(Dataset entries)
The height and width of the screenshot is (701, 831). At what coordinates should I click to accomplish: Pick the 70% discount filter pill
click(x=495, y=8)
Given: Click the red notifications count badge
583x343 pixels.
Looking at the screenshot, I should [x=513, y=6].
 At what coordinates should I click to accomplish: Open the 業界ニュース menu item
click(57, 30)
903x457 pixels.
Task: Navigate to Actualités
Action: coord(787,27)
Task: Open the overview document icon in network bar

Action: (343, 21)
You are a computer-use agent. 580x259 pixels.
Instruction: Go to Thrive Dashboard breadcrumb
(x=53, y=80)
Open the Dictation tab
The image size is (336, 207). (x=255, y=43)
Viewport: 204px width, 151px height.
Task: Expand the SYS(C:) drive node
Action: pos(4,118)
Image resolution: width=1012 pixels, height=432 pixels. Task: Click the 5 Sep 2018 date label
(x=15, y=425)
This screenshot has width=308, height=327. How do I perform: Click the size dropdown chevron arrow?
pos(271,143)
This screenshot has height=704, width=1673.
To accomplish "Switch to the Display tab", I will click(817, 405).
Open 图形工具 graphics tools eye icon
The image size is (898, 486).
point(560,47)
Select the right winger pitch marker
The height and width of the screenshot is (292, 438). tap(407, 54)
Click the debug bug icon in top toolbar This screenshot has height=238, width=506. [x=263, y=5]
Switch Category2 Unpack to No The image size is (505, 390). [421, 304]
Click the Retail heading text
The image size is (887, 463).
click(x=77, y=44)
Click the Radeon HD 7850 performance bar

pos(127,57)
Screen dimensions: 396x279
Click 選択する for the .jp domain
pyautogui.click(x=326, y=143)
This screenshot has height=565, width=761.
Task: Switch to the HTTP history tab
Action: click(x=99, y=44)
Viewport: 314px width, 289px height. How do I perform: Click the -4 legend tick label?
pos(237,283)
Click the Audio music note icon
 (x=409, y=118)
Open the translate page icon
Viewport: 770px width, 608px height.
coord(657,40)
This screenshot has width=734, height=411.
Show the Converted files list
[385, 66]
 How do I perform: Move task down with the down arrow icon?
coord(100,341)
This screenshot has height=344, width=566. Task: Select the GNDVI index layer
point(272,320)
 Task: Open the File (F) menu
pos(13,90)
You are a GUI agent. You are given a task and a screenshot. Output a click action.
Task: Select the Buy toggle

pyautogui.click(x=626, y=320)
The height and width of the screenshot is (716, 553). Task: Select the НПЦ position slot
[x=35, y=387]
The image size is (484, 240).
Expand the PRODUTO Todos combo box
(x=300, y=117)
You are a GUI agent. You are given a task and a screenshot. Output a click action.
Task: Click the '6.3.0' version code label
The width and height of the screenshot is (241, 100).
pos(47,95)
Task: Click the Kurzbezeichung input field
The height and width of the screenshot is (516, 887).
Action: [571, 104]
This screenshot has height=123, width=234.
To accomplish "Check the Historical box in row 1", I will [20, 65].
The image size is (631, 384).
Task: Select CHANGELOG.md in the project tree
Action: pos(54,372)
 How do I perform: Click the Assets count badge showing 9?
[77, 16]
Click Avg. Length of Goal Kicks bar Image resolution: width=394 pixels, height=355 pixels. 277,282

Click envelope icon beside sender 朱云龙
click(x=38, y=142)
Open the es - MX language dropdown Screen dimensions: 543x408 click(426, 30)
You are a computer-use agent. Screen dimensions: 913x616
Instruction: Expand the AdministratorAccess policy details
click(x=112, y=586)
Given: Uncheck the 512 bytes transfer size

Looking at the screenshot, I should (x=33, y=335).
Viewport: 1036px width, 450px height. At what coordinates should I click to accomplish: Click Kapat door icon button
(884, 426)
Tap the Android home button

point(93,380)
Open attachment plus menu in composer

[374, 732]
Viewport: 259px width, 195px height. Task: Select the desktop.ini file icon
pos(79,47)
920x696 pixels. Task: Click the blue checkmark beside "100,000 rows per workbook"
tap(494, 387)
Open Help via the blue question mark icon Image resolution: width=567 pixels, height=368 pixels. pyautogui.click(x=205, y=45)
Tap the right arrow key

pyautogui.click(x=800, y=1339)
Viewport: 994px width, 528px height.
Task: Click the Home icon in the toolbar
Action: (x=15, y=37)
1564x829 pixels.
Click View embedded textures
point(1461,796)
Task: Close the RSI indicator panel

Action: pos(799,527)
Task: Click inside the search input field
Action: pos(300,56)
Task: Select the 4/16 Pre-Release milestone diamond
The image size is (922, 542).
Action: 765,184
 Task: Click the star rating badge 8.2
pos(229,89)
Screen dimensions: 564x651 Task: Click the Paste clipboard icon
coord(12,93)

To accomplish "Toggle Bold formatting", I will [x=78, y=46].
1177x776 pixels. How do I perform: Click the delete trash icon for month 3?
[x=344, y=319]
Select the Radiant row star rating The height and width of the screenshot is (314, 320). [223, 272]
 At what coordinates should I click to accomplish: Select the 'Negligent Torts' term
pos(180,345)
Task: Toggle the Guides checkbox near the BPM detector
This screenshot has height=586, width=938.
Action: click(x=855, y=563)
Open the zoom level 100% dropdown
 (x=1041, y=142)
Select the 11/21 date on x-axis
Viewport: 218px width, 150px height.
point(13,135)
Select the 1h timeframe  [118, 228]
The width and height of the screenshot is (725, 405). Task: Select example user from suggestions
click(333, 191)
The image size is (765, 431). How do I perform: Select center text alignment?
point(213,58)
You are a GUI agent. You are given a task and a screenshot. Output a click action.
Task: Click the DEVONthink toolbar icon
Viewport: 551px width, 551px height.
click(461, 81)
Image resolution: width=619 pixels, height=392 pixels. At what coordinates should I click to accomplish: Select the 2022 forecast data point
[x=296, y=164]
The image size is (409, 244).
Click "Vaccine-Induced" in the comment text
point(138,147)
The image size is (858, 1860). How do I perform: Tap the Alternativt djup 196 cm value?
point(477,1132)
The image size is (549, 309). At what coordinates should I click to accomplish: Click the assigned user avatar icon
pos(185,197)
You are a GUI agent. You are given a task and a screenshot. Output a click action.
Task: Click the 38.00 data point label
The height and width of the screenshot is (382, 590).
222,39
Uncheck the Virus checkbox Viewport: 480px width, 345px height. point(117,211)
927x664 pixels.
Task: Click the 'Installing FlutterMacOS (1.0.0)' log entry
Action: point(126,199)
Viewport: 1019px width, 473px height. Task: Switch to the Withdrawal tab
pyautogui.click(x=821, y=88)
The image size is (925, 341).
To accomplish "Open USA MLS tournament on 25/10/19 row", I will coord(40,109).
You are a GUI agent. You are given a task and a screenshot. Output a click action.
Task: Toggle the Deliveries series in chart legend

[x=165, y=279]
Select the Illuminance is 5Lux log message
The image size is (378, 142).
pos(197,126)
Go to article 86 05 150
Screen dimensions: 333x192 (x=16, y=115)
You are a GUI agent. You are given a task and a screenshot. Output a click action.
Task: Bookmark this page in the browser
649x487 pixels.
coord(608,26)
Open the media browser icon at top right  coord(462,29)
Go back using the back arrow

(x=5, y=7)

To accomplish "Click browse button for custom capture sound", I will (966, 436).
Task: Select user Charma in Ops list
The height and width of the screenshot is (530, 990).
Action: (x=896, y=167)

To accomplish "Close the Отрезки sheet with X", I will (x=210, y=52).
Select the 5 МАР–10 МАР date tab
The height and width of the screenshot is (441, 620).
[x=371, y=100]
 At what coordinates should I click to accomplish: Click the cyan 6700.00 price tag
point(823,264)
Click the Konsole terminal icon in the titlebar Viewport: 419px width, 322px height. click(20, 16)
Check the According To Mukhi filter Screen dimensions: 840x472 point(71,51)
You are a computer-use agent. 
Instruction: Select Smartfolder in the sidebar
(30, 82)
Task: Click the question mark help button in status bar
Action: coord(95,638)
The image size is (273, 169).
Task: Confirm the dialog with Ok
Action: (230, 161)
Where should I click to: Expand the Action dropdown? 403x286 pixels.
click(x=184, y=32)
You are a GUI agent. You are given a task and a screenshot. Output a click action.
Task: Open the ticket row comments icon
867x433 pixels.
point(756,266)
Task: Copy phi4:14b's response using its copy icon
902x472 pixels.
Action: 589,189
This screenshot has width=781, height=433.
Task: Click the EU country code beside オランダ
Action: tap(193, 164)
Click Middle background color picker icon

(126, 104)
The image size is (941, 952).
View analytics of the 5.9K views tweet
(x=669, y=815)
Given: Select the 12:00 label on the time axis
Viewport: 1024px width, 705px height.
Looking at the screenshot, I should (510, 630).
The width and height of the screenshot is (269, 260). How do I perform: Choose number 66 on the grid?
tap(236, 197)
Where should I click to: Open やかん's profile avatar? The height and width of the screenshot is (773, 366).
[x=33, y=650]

## [Task instructions]
Go through the records above and copy every line holding the word "computer".

## [Response below]
You are a computer-use agent. 580x259 pixels.
You are a computer-use agent. Screen dimensions: 913x616
You are a computer-use agent. 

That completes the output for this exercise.